It's decided. I Literally cannot talk to this person

Oh man. I hope I don't regret this, but it's time for me to come out of the proverbial woodwork. You're hurting and you don't deserve it. I would never do this in normal circumstances, but her driving you to therapy - there's only so much I can just watch.

Hannah's feelings are NOT any of your fault, man. She is a seriously wounded person who has abandonment issues based on her family history, her abysmal dating record (fact; most of her boyfriends have unceremoniously dumped her), and her discomfort with her body and checkered sexual history. I say this because I was one of the people who dated her immediately prior to you, and got a small chance to peek "inside the armor" if you will – Hannah and I actually deal with the EXACT SAME (not kidding) mental issues. Here's another factoid: there was never gonna be happy ending to this. Had you pursued her and always wanted to hang out she would promptly distance herself from you. I say this because that's how it happened to me - I really liked her and always was down to hang out, and once I made that clear, her interest in me immediately turned off, like a light switch. It makes perfect sense that you being busy and having healthy boundaries would send her into a jealous rage. She's a dog chasing cars, she wouldn't know what to do if she caught one. It's the PURSUIT that matters.
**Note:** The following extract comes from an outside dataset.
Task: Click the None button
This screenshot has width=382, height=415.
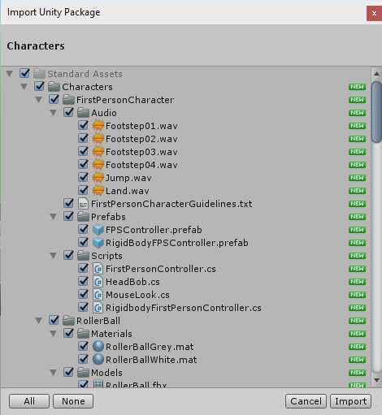Action: tap(73, 401)
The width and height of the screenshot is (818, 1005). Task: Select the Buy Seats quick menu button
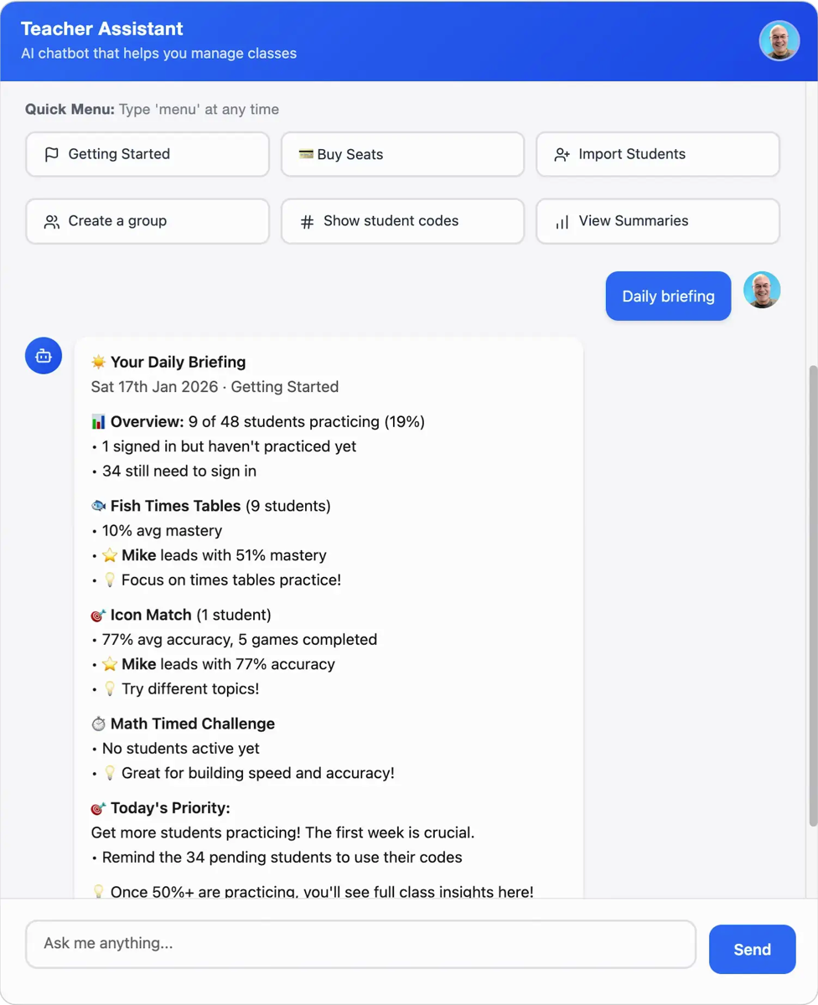402,154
On the whole “you’re abusive” thing - You've probably noticed her getting into feminist theory and all that other rah-rah empowerment crap. This is a direct result of her pathology. Not that there's anything wrong with being feminist (or religious, or whatever), but a lot of people (especially in Seattle) use causes as a way to deflect insecurity. The logic goes like this: "Yeah, you have serious problems, but look at this evil out there in the world (patriarchy, sin, you name it), obviously since THAT exists, and people out there exist that are worse than you, you must not be so bad!” or “My faults are caused by outside forces (patriarchy, Wall Street, Jews, aliens, you name it) so it’s clear that I’m just a victim!” Again, surely you’ve noticed she leaps from organization to organization routinely. First it was the sorority, last year it was the church. Now it’s feminism. It’s all an act – she’s trying bury herself in something bigger than her so she won’t have to face her problems head on.

You are not alone in this, and you definitely aren’t the first person Hannah’s left in this situation, but there IS life after this dude. Hannah emotionally nuked me, and while it took a while to get back on my feet, I’m dating someone healthy and honestly, seeing your story makes me glad my relationship with her went south. Also, before you ditch all your friends because of this situation, be aware that Han has very few real friends, one of which (her best friend) stopped talking to her, permanently, for reasons just like this. I, for one, barely know you and will personally go on record vouching for you – this “he’s abusive” crap is more damaging than she understands, but is exactly how she operates when she’s angry. I don’t think Hannah is evil – I think she is a bad steward of her pain – but that doesn’t give her the right to fuck everyone else’s life because she’s hurting.

Feel free to PM me if you need to talk – I’ll even go for beers with you if you need a real heart to heart (it’s on me, seriously). I know literally EXACTLY how you feel right now.